To do ▸
Update the rows below by changing every "Screen dimensions" to "Display size" and leaving all other text as it is.

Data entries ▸
<<<<

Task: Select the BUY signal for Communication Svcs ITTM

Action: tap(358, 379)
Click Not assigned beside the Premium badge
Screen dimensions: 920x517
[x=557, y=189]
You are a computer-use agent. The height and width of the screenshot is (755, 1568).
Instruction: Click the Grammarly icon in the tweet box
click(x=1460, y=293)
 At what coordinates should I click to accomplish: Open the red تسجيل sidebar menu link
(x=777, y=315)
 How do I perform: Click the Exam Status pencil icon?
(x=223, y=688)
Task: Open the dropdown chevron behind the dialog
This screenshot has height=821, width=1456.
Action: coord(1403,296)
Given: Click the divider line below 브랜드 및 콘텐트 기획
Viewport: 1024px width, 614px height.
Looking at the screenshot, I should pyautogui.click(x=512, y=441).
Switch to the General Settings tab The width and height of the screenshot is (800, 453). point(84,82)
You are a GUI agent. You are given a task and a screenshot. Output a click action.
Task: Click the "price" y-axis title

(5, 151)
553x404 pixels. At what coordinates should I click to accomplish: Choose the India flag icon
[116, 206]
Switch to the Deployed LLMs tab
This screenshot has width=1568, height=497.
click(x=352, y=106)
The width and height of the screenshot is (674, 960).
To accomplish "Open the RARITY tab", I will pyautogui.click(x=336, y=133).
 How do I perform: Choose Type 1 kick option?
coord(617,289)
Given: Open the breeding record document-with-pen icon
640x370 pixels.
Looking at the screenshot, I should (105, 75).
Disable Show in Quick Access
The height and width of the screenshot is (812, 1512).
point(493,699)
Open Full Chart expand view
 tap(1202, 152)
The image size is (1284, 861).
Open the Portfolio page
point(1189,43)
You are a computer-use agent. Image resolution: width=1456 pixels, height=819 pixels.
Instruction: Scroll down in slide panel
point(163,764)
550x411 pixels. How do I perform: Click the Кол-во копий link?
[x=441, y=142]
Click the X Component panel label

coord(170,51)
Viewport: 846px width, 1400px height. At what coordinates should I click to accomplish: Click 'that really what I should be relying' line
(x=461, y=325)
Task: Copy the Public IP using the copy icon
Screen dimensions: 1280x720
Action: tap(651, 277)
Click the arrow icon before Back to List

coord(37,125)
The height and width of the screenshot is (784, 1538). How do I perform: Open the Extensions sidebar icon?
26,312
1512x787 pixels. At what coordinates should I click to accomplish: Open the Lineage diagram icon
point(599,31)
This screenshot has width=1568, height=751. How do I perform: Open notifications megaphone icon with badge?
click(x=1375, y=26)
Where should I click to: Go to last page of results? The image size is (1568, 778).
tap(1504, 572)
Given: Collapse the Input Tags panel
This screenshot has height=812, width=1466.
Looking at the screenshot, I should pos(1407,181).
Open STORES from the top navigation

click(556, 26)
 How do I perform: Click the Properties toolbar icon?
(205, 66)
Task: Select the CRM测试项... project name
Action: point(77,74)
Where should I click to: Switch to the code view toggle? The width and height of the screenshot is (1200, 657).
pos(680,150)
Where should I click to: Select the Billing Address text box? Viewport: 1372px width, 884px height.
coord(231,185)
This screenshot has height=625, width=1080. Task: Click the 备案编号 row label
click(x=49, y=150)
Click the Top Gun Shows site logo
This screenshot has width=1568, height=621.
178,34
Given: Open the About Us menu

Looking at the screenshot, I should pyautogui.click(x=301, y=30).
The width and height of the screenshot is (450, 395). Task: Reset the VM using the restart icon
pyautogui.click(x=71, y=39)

>>>>

Completed task ▸
Task: Select the BUY signal for Communication Svcs ITTM

Action: tap(358, 379)
Click Not assigned beside the Premium badge
Display size: 920x517
[x=557, y=189]
You are a computer-use agent. The height and width of the screenshot is (755, 1568).
Instruction: Click the Grammarly icon in the tweet box
click(x=1460, y=293)
 At what coordinates should I click to accomplish: Open the red تسجيل sidebar menu link
(x=777, y=315)
 How do I perform: Click the Exam Status pencil icon?
(x=223, y=688)
Task: Open the dropdown chevron behind the dialog
This screenshot has height=821, width=1456.
Action: coord(1403,296)
Given: Click the divider line below 브랜드 및 콘텐트 기획
Viewport: 1024px width, 614px height.
Looking at the screenshot, I should pyautogui.click(x=512, y=441).
Switch to the General Settings tab The width and height of the screenshot is (800, 453). point(84,82)
You are a GUI agent. You are given a task and a screenshot. Output a click action.
Task: Click the "price" y-axis title

(5, 151)
553x404 pixels. At what coordinates should I click to accomplish: Choose the India flag icon
[116, 206]
Switch to the Deployed LLMs tab
This screenshot has width=1568, height=497.
click(x=352, y=106)
The width and height of the screenshot is (674, 960).
To accomplish "Open the RARITY tab", I will pyautogui.click(x=336, y=133).
 How do I perform: Choose Type 1 kick option?
coord(617,289)
Given: Open the breeding record document-with-pen icon
640x370 pixels.
Looking at the screenshot, I should (105, 75).
Disable Show in Quick Access
The height and width of the screenshot is (812, 1512).
point(493,699)
Open Full Chart expand view
 tap(1202, 152)
The image size is (1284, 861).
Open the Portfolio page
point(1189,43)
You are a computer-use agent. Image resolution: width=1456 pixels, height=819 pixels.
Instruction: Scroll down in slide panel
point(163,764)
550x411 pixels. How do I perform: Click the Кол-во копий link?
[x=441, y=142]
Click the X Component panel label

coord(170,51)
Viewport: 846px width, 1400px height. At what coordinates should I click to accomplish: Click 'that really what I should be relying' line
(x=461, y=325)
Task: Copy the Public IP using the copy icon
Display size: 1280x720
Action: tap(651, 277)
Click the arrow icon before Back to List

coord(37,125)
The height and width of the screenshot is (784, 1538). How do I perform: Open the Extensions sidebar icon?
26,312
1512x787 pixels. At what coordinates should I click to accomplish: Open the Lineage diagram icon
point(599,31)
This screenshot has width=1568, height=751. How do I perform: Open notifications megaphone icon with badge?
click(x=1375, y=26)
Where should I click to: Go to last page of results? The image size is (1568, 778).
tap(1504, 572)
Given: Collapse the Input Tags panel
This screenshot has height=812, width=1466.
Looking at the screenshot, I should pos(1407,181).
Open STORES from the top navigation

click(556, 26)
 How do I perform: Click the Properties toolbar icon?
(205, 66)
Task: Select the CRM测试项... project name
Action: point(77,74)
Where should I click to: Switch to the code view toggle? The width and height of the screenshot is (1200, 657).
pos(680,150)
Where should I click to: Select the Billing Address text box? Viewport: 1372px width, 884px height.
coord(231,185)
This screenshot has height=625, width=1080. Task: Click the 备案编号 row label
click(x=49, y=150)
Click the Top Gun Shows site logo
This screenshot has width=1568, height=621.
178,34
Given: Open the About Us menu

Looking at the screenshot, I should pyautogui.click(x=301, y=30).
The width and height of the screenshot is (450, 395). Task: Reset the VM using the restart icon
pyautogui.click(x=71, y=39)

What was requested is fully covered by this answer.